The council was advised that attorney-client privilege rules limit what it can share about the “substance of the discussion,” Nober said. Councilors evaluated available legal options for seeking project route changes, mitigation measures, environmental impact reductions, and compensation, she said.

“Each councilor ultimately weighed the legal advice regarding potential impacts of the project, the proposed benefits of the community host agreement and side agreement,” Nober said, “and the potential risks and costs associated with repudiating the host community agreement.”

“Based on their consideration of those factors,” she added, “each councilor reached a decision and voted accordingly.”

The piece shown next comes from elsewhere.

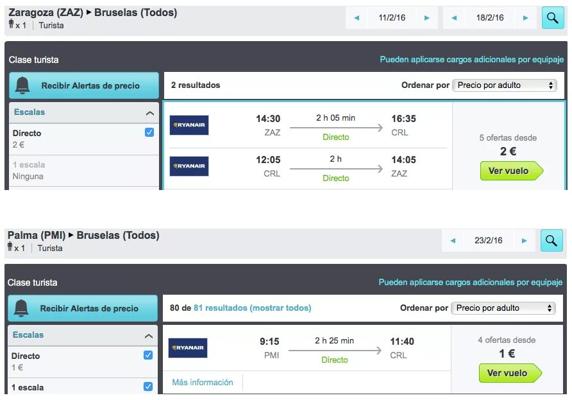Click Recibir Alertas de precio for Zaragoza

(x=84, y=85)
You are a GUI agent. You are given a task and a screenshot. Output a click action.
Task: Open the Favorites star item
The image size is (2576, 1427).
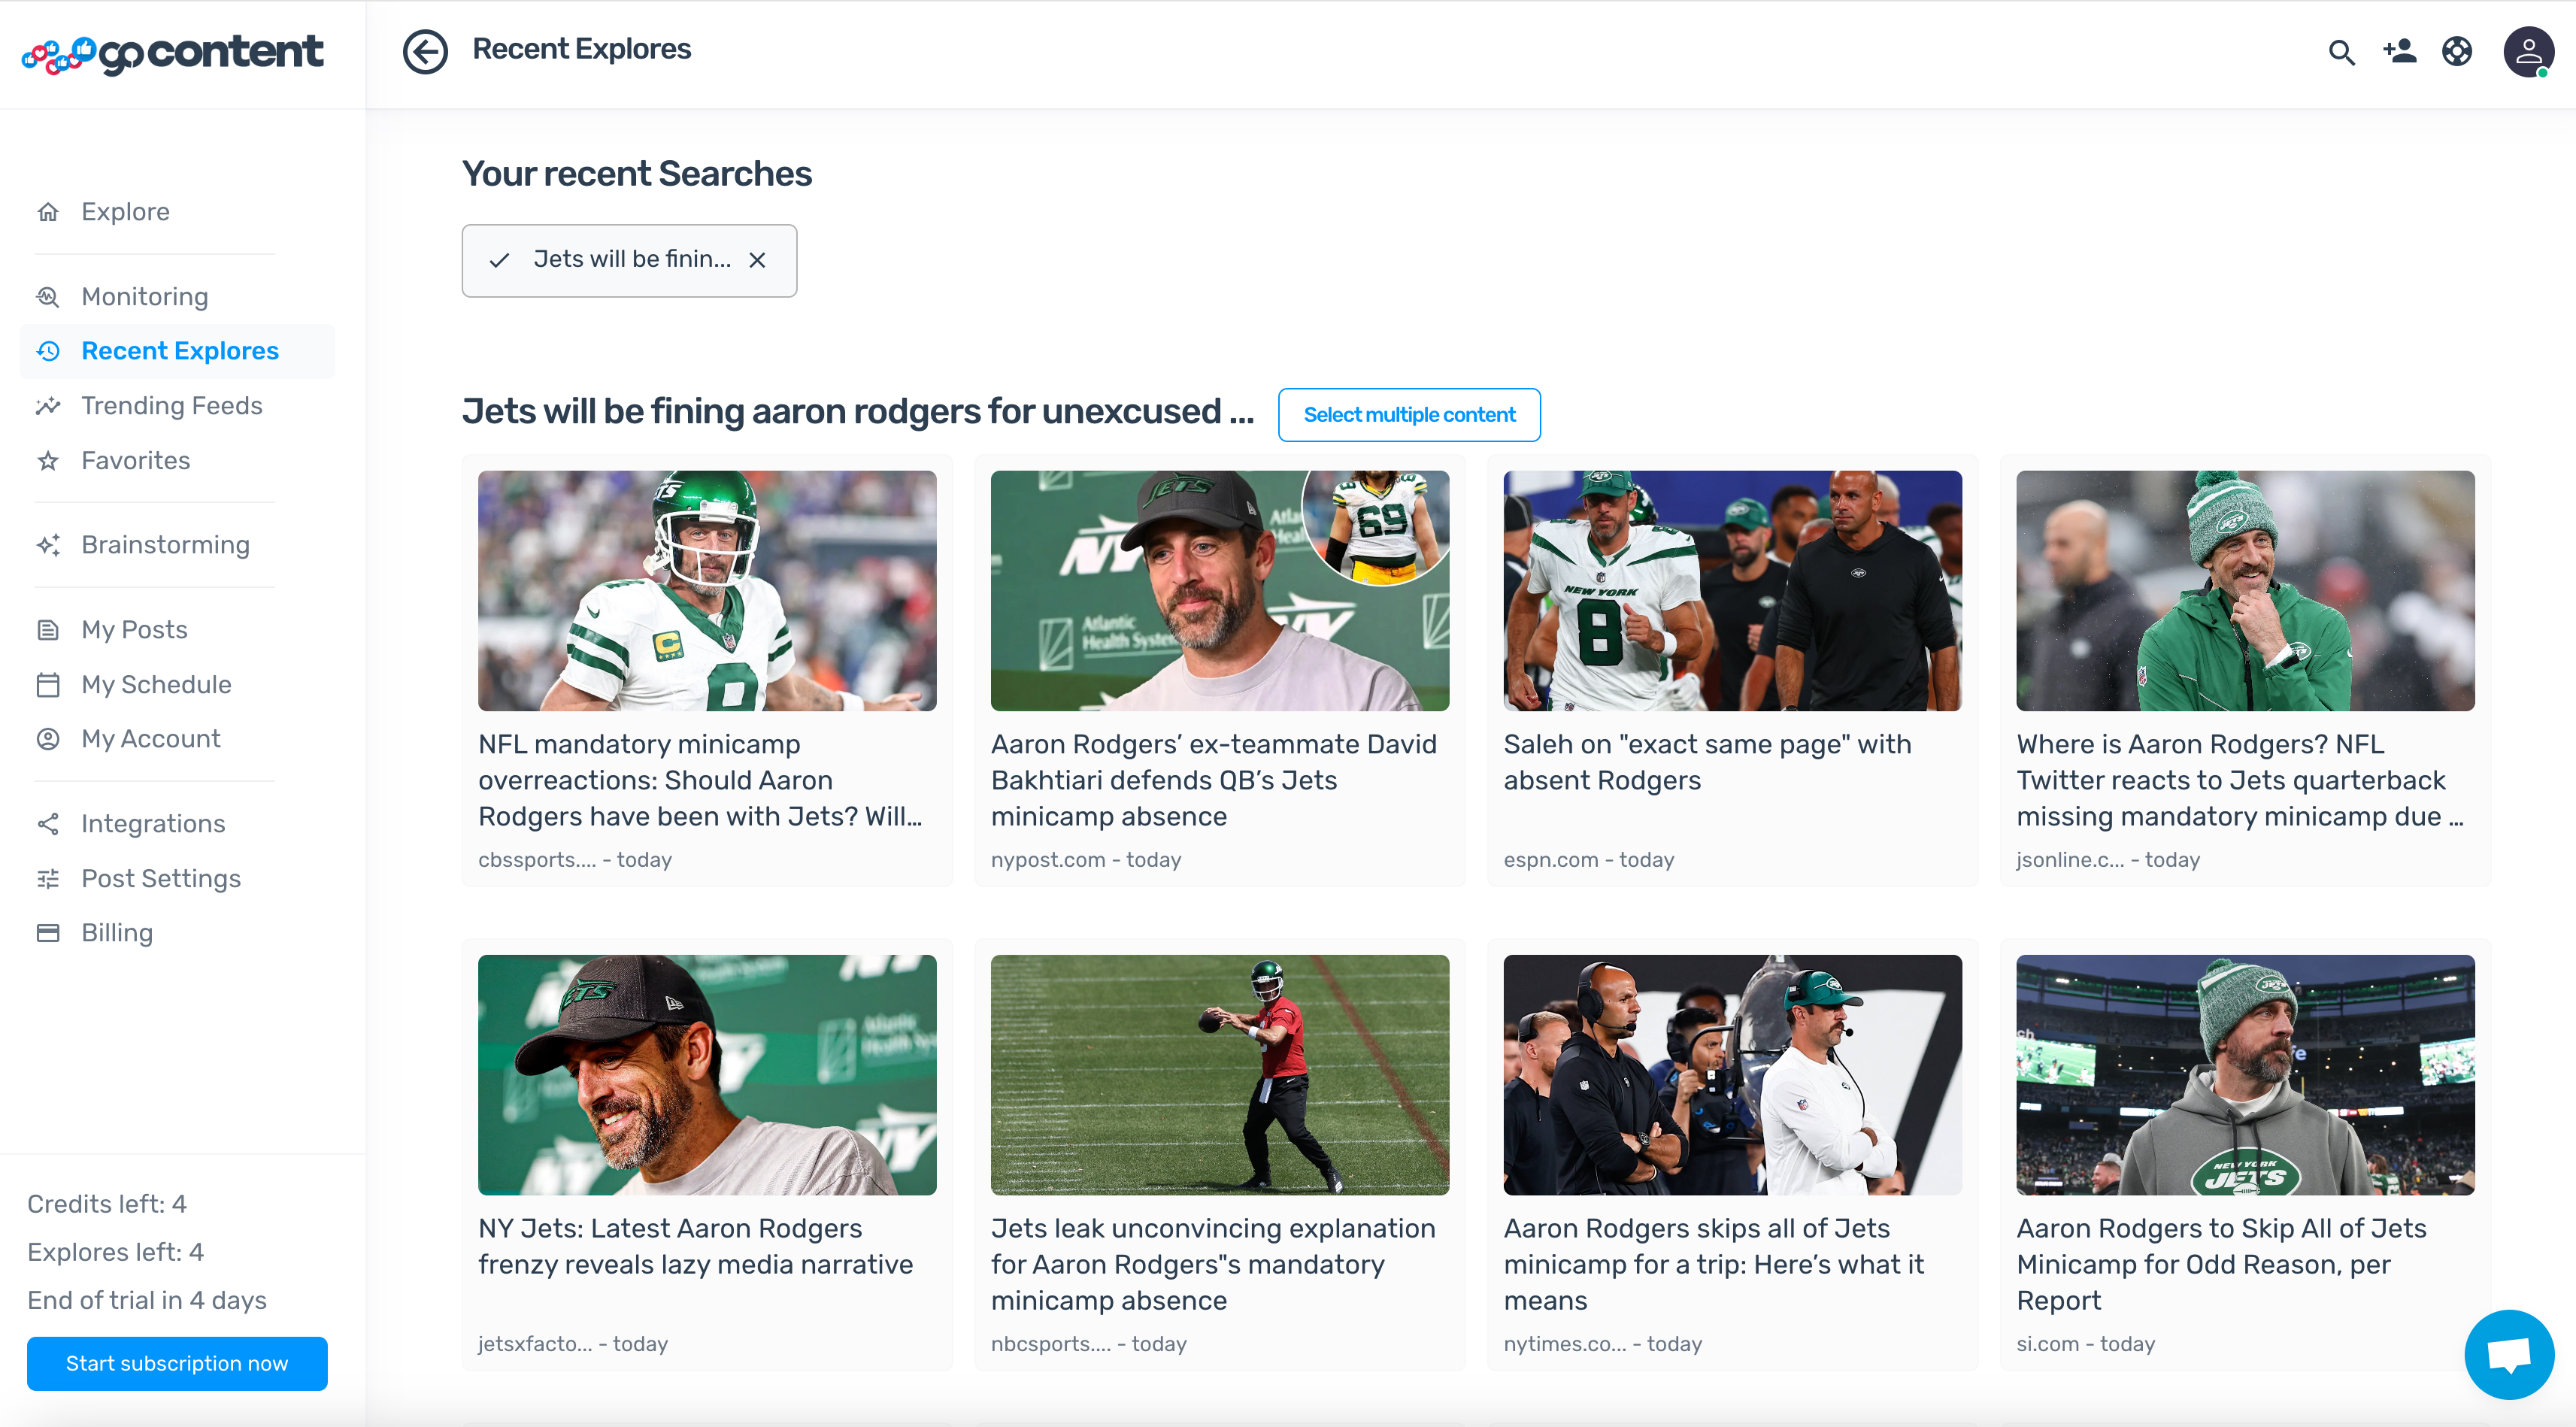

Speaking to the Herald on Friday, state Rep. Steven Xiarhos, R-Barnstable, said he was unaware of the lawsuit.

Xiarhos highlighted how the proposal at Craigville Beach also coincides with a project connected to Vineyard Wind 1 bringing 800 megawatts of electricity ashore at nearby Covell Beach. Vineyard Wind 1 is the same wind farm off Nantucket where a turbine blade failure has left the island a debris mess.

Avangrid also has its eyes on developing a 1,200-megawatt wind farm that would deliver power through transmission lines at Dowses Beach in Osterville, another Barnstable village. That project would clear out 25 acres of woodland, Xiarhos said.

Barnstable resident Heather Swanson told councilors she and others in town feel the council is lying to them and their concerns are not being heard.

“The destruction of a historic main street, clear-cutting of wooded areas in residential zones for massive substations, the overall aesthetic destruction of Centerville; that’s going to be your legacy,” she said.